* Instructions for the task:
The entries are to be printed again word for word, but no picture may appear.
___ Provided material ___
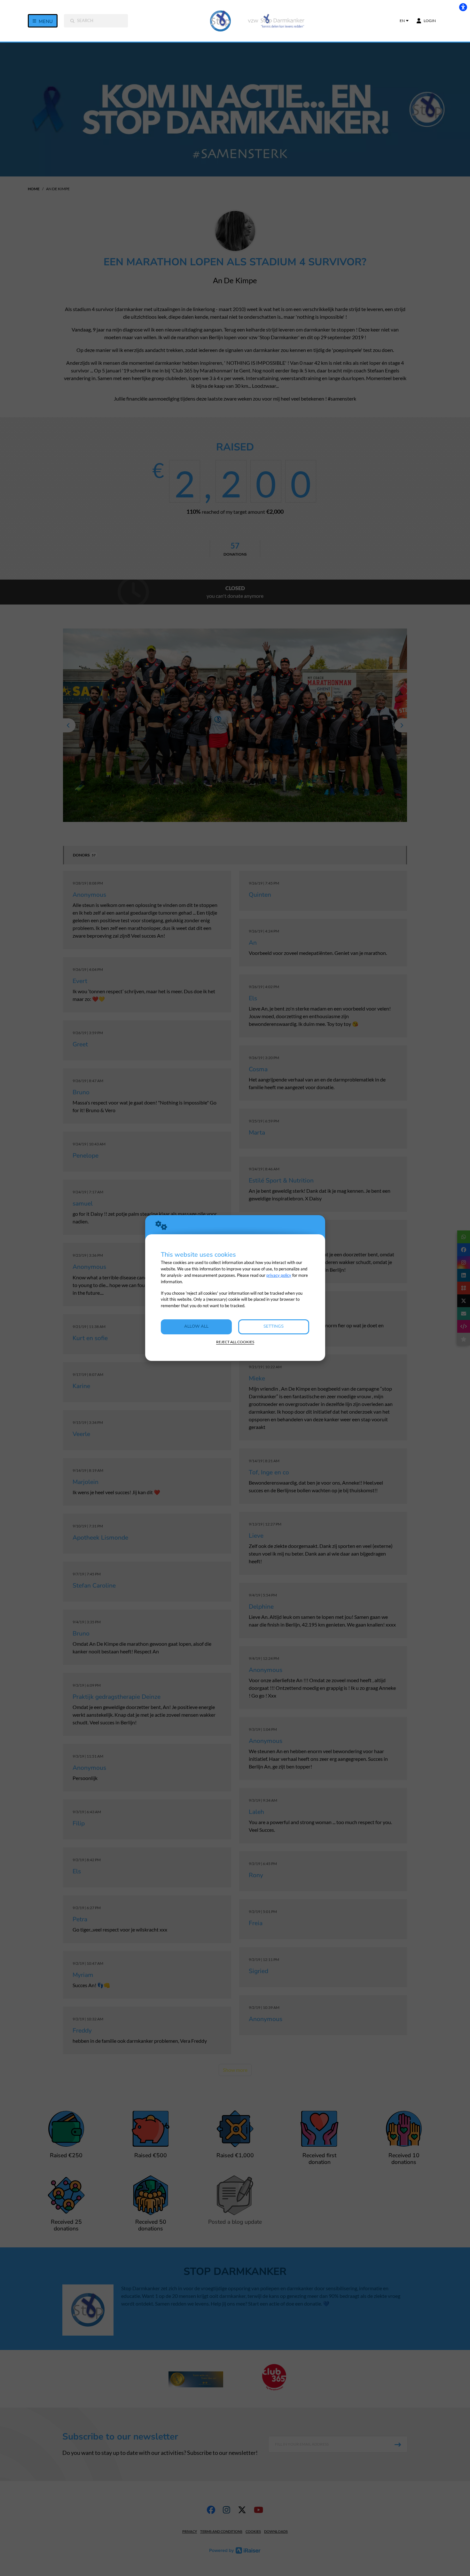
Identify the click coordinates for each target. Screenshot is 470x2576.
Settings (273, 1326)
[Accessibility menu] (463, 7)
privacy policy (278, 1275)
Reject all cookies (235, 1342)
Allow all (196, 1326)
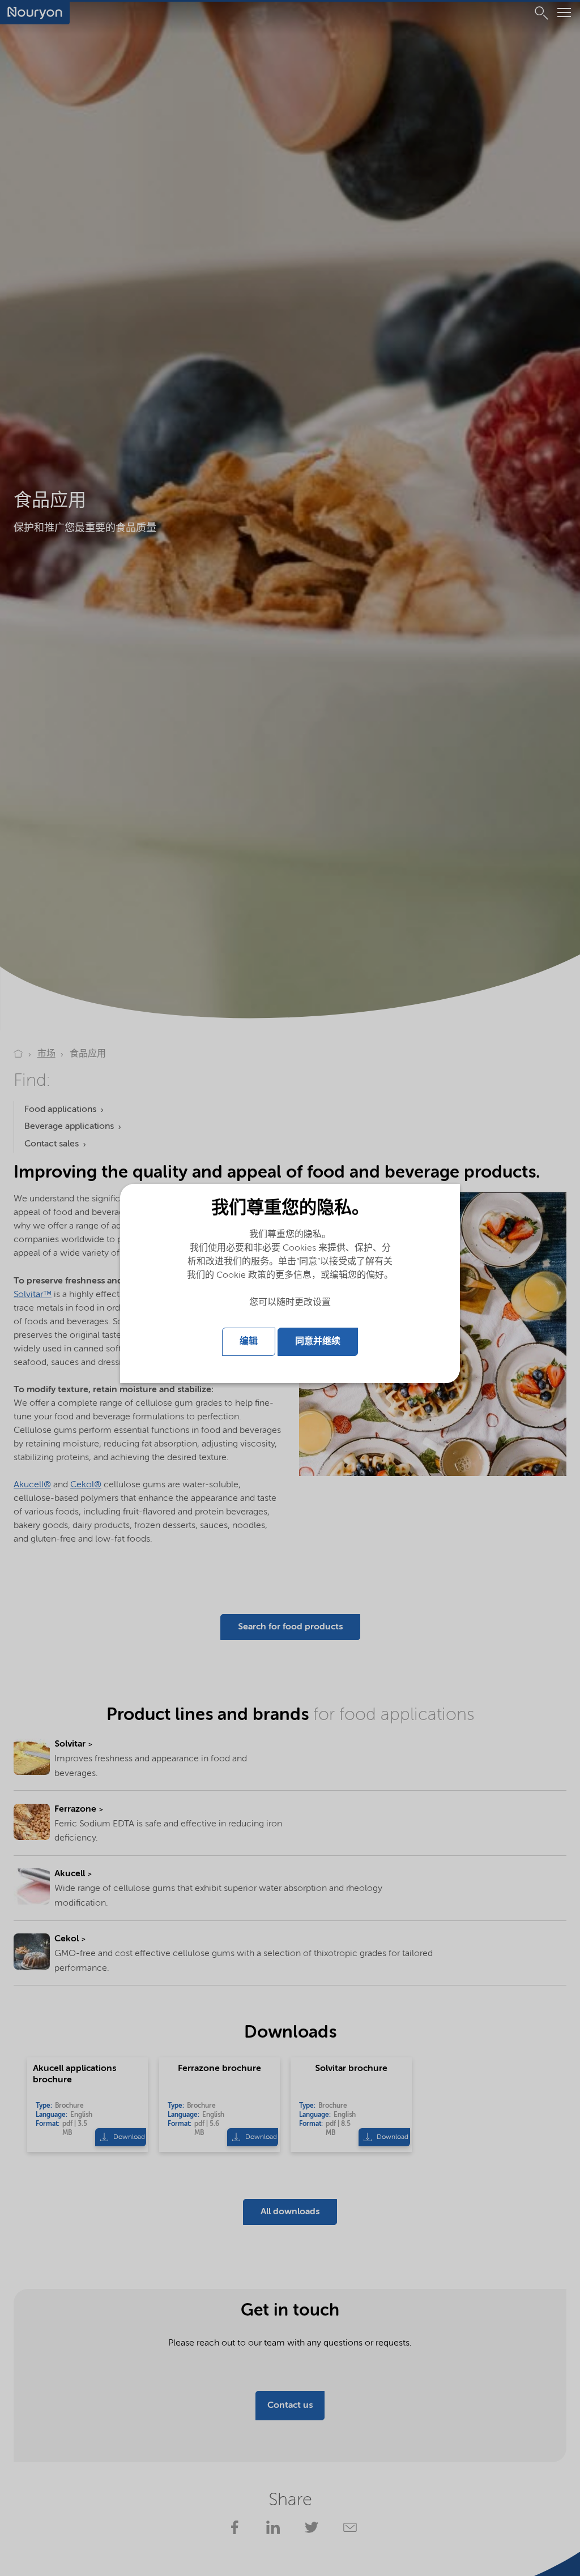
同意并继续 (317, 1341)
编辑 (249, 1341)
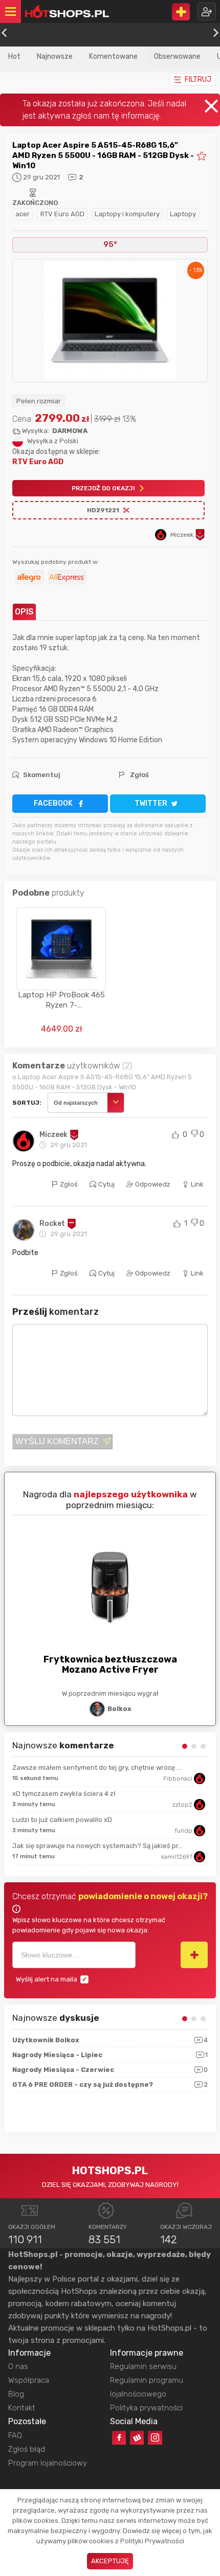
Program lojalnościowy (47, 2463)
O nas (18, 2366)
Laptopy (183, 214)
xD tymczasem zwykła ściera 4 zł (64, 1793)
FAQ (15, 2435)
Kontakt (21, 2407)
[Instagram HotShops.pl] (155, 2438)
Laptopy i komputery (127, 214)
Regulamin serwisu (143, 2366)
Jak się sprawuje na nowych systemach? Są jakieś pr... (97, 1846)
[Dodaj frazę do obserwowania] (194, 1955)
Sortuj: (26, 1102)
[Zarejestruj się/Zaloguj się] (206, 11)
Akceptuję (110, 2561)
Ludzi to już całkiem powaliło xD (62, 1819)
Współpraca (28, 2380)
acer (22, 214)
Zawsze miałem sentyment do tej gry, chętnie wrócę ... (96, 1767)
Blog (16, 2394)
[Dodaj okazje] (181, 11)
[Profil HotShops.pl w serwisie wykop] (137, 2438)
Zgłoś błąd (26, 2449)
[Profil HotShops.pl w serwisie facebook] (119, 2438)
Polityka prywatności (146, 2407)
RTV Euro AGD (62, 214)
___
* Solution to the problem:
Identify the click coordinates for each target. Screenshot is 470x2576.
Settings (273, 1326)
[Accessibility menu] (463, 7)
privacy policy (278, 1275)
Reject all cookies (235, 1342)
Allow all (196, 1326)
同意并继续 (317, 1341)
编辑 (249, 1341)
Program lojalnościowy (47, 2463)
O nas (18, 2366)
Laptopy (183, 214)
xD tymczasem zwykła ściera 4 zł (64, 1793)
FAQ (15, 2435)
Kontakt (21, 2407)
[Instagram HotShops.pl] (155, 2438)
Laptopy i komputery (127, 214)
Regulamin serwisu (143, 2366)
Jak się sprawuje na nowych systemach? Są jakieś pr... (97, 1846)
[Dodaj frazę do obserwowania] (194, 1955)
Sortuj: (26, 1102)
[Zarejestruj się/Zaloguj się] (206, 11)
Akceptuję (110, 2561)
Ludzi to już całkiem powaliło xD (62, 1819)
Współpraca (28, 2380)
acer (22, 214)
Zawsze miałem sentyment do tej gry, chętnie wrócę ... (96, 1767)
Blog (16, 2394)
[Dodaj okazje] (181, 11)
[Profil HotShops.pl w serwisie wykop] (137, 2438)
Zgłoś błąd (26, 2449)
[Profil HotShops.pl w serwisie facebook] (119, 2438)
Polityka prywatności (146, 2407)
RTV Euro AGD (62, 214)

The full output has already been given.